**Page text:**
Looking out from the sun porch a few weeks ago, I noticed unusual activity near a sunlit corner of the house. Vespid wasps, better known as yellow jackets, were flying from a gap in the clapboards. Initially alarmed, I realized we had passed their nest entrance daily and not been attacked. Since we didn’t bother them, they didn’t bother us. They continued with their business.
Watching wasps from a distance is instructive. It’s also challenging, for I was attempting to photograph their mid-flight comings and goings. Magnification only seemed to increase their speed as I tried to follow them with my lens. When a photo captured their aerial acrobatics, I called out the “success” to timid souls watching from behind the screen door.
We know too well how hoards of yellow jackets can come boiling out of the ground when a lawnmower passes overhead. Female vespids have a potent stinger that they jab repeatedly when they believe that nest and young are threatened. Their dutiful response to disruption is understandable, even when they send us fleeing and howling in anguish.
Unlike the huge hanging nests of closely related paper wasps, the compact paper nests of yellow jackets are usually built in existing holes in the ground, in fallen logs or in low openings in buildings. Protected wall space under loose clapboards makes an appealing spot.

**Data shown:**
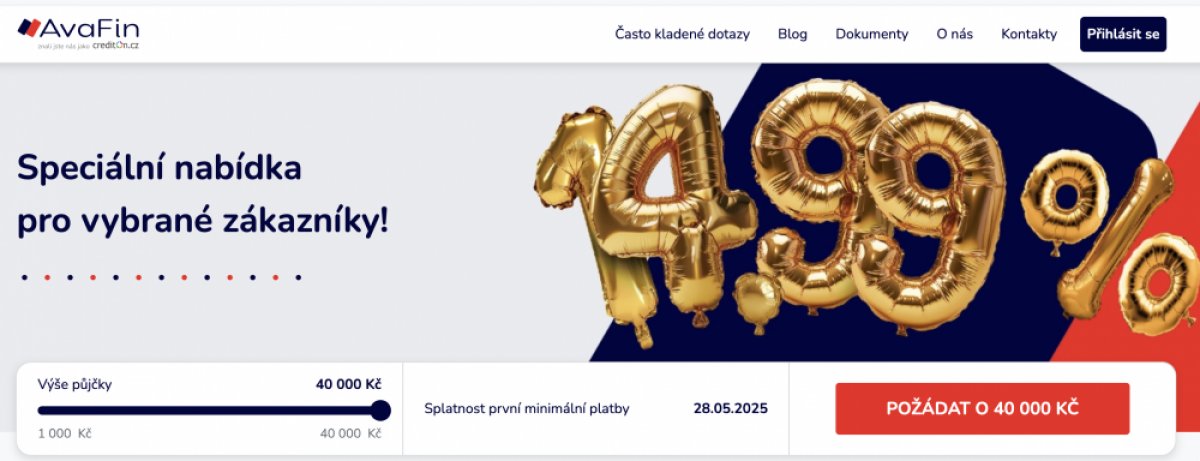Screen dimensions: 1200x461
Task: Click the middle of the loan slider track
Action: point(208,410)
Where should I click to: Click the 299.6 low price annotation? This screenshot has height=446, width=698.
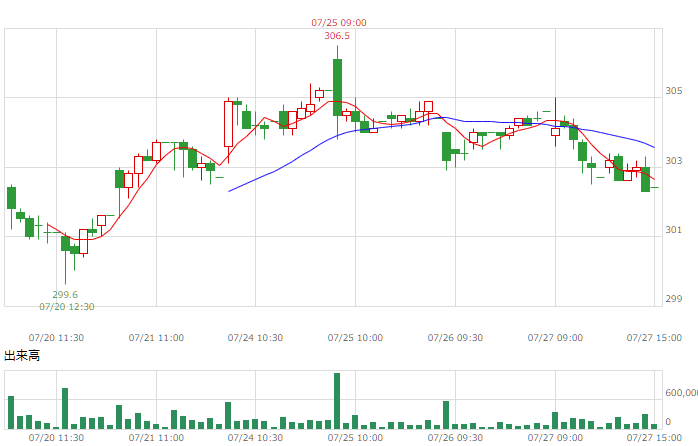[x=65, y=295]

**Required work:** Copy the text about yellow jackets word for word, from "Looking out from" up to and including "with their business.".

**Exercise solution:**
Looking out from the sun porch a few weeks ago, I noticed unusual activity near a sunlit corner of the house. Vespid wasps, better known as yellow jackets, were flying from a gap in the clapboards. Initially alarmed, I realized we had passed their nest entrance daily and not been attacked. Since we didn’t bother them, they didn’t bother us. They continued with their business.